Written exercise: Pick out every line in the listing below that contains the string "dropdown", and copy each one. Case matters.

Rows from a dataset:
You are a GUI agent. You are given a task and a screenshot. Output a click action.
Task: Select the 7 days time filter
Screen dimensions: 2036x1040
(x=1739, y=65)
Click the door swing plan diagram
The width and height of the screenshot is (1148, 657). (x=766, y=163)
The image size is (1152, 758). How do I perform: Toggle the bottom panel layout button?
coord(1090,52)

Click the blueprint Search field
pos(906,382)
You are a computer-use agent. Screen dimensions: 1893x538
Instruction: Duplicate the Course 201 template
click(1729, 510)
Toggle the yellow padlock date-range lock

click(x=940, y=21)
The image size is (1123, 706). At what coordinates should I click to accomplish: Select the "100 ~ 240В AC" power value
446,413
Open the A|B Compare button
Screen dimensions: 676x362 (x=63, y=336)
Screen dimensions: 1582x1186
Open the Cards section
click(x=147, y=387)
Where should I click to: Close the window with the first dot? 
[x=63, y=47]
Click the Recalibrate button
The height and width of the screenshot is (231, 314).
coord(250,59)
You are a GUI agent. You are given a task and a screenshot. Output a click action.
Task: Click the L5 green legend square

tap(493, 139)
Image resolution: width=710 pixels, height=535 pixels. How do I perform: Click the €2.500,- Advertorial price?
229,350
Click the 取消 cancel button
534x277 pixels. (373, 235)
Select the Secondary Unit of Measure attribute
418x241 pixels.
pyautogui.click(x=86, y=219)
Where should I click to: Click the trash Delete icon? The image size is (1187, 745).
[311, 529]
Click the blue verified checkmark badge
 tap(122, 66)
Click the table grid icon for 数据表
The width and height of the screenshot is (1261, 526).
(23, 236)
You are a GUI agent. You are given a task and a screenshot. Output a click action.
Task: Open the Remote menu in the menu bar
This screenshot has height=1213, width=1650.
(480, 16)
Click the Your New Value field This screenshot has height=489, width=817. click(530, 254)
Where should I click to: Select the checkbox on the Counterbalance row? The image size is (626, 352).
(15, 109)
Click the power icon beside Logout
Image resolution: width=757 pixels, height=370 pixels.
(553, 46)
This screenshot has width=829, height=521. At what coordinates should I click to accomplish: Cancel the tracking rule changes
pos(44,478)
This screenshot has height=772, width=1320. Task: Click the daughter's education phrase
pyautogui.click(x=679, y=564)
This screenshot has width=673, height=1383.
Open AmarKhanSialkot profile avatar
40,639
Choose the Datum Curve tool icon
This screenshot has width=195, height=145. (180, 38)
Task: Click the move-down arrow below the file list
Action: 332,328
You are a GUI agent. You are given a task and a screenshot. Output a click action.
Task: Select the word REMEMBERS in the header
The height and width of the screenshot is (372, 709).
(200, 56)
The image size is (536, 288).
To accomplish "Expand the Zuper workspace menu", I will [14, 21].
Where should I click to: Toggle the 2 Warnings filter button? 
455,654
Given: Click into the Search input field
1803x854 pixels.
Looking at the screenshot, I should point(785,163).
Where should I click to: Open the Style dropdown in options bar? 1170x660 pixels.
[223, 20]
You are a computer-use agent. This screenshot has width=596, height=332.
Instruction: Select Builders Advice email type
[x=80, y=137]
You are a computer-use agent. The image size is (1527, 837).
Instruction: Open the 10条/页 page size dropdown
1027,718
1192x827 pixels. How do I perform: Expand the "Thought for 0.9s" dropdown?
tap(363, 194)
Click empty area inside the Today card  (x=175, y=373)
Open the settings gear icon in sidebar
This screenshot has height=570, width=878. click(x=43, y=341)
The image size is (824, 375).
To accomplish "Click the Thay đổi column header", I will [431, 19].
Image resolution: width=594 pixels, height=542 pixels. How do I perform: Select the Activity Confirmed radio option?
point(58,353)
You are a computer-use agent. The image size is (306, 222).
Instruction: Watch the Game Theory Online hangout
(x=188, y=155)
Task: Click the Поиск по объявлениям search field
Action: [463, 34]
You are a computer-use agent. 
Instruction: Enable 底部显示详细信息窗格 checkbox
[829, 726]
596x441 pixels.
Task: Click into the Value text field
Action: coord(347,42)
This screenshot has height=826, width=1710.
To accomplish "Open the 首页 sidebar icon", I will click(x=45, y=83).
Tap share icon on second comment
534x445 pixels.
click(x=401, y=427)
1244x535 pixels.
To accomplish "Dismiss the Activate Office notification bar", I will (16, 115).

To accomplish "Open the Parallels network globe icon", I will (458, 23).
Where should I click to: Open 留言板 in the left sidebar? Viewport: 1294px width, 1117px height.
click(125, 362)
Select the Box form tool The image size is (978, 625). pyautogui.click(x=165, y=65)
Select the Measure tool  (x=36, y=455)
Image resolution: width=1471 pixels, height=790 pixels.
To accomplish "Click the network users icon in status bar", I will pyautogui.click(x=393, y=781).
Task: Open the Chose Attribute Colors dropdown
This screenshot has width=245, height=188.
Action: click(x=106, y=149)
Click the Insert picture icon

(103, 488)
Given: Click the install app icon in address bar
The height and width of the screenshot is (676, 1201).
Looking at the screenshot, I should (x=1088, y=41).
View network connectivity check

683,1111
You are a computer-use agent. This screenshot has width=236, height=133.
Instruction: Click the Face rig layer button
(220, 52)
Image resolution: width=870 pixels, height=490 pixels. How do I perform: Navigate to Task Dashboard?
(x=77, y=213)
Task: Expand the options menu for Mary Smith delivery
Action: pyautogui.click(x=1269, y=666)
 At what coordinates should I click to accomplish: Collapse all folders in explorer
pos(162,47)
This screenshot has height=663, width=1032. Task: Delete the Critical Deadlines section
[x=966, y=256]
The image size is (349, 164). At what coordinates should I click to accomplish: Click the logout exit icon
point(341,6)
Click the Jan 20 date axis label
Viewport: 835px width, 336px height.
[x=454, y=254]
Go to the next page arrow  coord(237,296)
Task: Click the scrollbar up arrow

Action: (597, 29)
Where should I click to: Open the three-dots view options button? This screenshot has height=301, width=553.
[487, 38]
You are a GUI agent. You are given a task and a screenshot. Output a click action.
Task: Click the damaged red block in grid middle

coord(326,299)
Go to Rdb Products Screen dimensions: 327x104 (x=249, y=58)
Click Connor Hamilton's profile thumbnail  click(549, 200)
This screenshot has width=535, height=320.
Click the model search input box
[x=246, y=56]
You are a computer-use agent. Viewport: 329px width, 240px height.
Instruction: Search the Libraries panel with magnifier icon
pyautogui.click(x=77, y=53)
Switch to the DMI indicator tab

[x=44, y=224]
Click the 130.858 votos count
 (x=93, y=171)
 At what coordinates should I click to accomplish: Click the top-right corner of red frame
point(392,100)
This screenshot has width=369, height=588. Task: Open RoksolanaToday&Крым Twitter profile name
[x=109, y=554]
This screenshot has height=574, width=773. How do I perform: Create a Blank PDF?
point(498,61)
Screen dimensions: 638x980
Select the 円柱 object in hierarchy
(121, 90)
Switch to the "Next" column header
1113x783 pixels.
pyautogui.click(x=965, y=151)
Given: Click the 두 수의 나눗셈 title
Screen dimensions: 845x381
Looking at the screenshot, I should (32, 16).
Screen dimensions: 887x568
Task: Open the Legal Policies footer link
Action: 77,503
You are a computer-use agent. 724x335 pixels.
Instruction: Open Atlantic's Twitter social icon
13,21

Final answer:
Where should I click to: Open the Style dropdown in options bar? 1170x660 pixels.
Instruction: Open the 10条/页 page size dropdown
1192x827 pixels. How do I perform: Expand the "Thought for 0.9s" dropdown?
Task: Open the Chose Attribute Colors dropdown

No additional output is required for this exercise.